Fresno Unified student Kiera Kaiser
“I was really inspired with what they were doing,” Kiera said. “I loved how this big group of people was getting together and fighting for what they believed in.”
Her mother, Nasreen Riahizadeh, says that while some people may be surprised by Kiera’s passion and maturity, this is typical.
“She’s always had a huge heart and has always had a sense of what’s right and just. She will make sure everyone has two cookies, and she’ll take none, just to make sure it’s fair,” Riahizadeh said.
“She’s always watching out for other people. Like all of us, she’s been paying more attention since the election, and is looking for ways in our community to give back.”
The rally is asking children (their parents can come, too) to meet outside Fresno City Hall to “prove that when you try to divide people, you’re really bringing them closer together.” Kiera is calling on Fresno kids to give a speech, recite a poem or sing a song to show their support for equality.
Kiera knows people may doubt her abilities because of her young age, but the little girl with braces has the experience to pull this off.
She attends weekly meetings of Fresno Resistance – a group that aims to “challenge systems of oppression.” She studies the work of the late feminist and civil rights activist Audre Lorde – far beyond the fifth-grade reading level. She stays up-to-date on political issues, with a particular interest in immigration policy, and recently helped push Fresno Unified school board members to pass a safe haven resolution for undocumented students.
I want her spark to stay alive.
Kiera’s mother, Nasreen Riahizadeh
“I was afraid people would not actually believe what I was saying because I’m only 11,” she said. “But there are people who are experiencing hate and inequality every day. There’s people all around you whose lives are changing because of this, and it’s an issue that we need to bring up, and one that matters.”
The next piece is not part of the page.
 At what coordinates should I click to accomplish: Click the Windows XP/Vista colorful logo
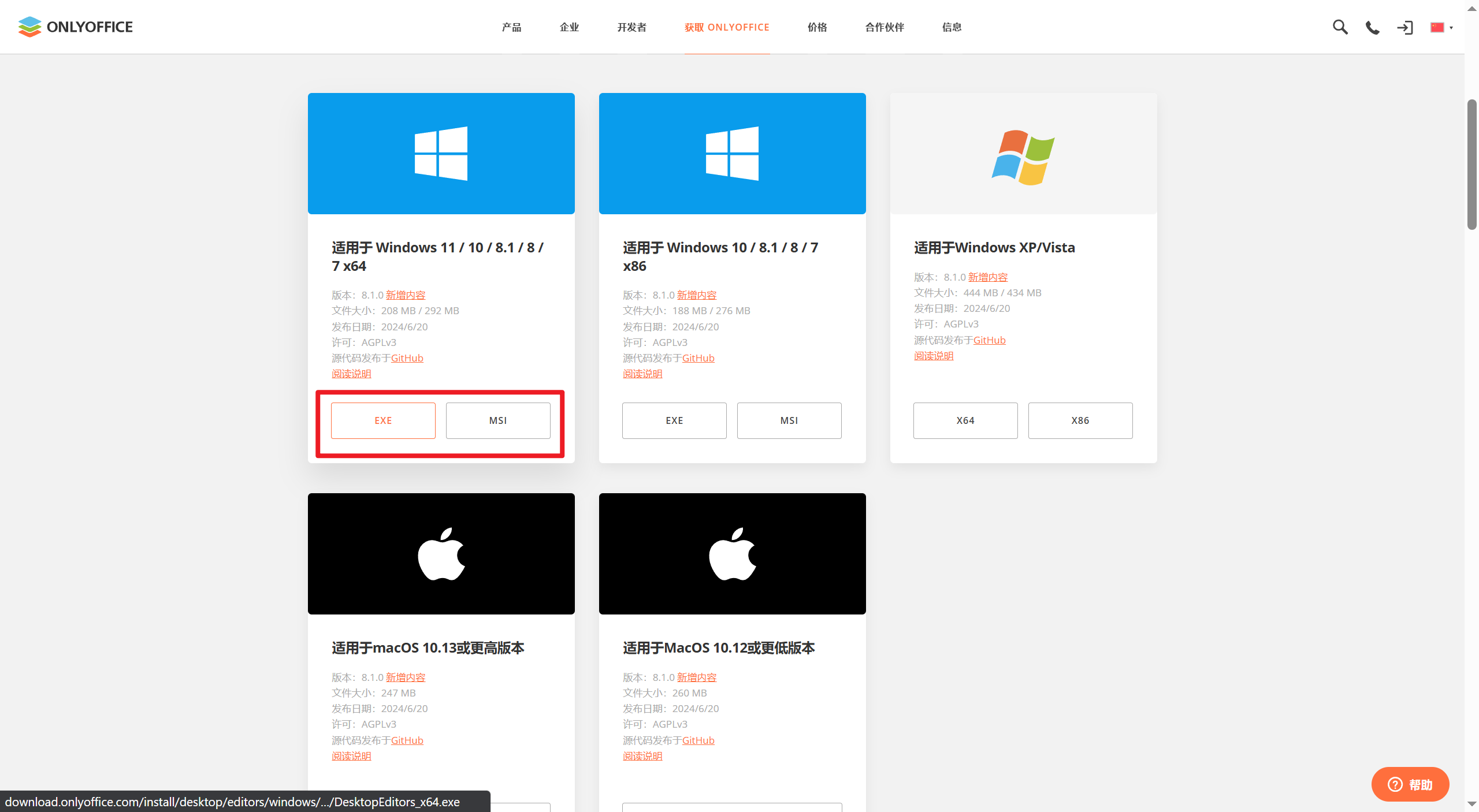tap(1023, 157)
Riahizadeh is prepared for critics, too. But she says that Kiera always has been driven, and it’s her job as her mother to help her reach her goals. Kiera decided when she was 8 years old that she wanted to be a surgeon, and already has picked out which medical school she will attend.
“I’m following her lead, and some people do criticize me for that, but she wants to make the world a better place,” Riahizadeh said. “I want her spark to stay alive, and she is right when she says she is the next generation. She wants there to be equality. I want that for her generation, too.”
Kiera’s dad, Bill Kaiser, was apprehensive about her ambitions at first, but says her passion is admirable.
“It’s such an adult topic. My initial response was pause. But in my lifetime, I don’t think I’ve experienced anything like this, so politically charged on both sides,” he said.
“I firmly believe in the things she says. Whatever your political belief, it’s not cool to discriminate against anybody, whether you’re Republican, Democrat, Libertarian.”
Kiera chimes in: “Don’t forget the Green Party.”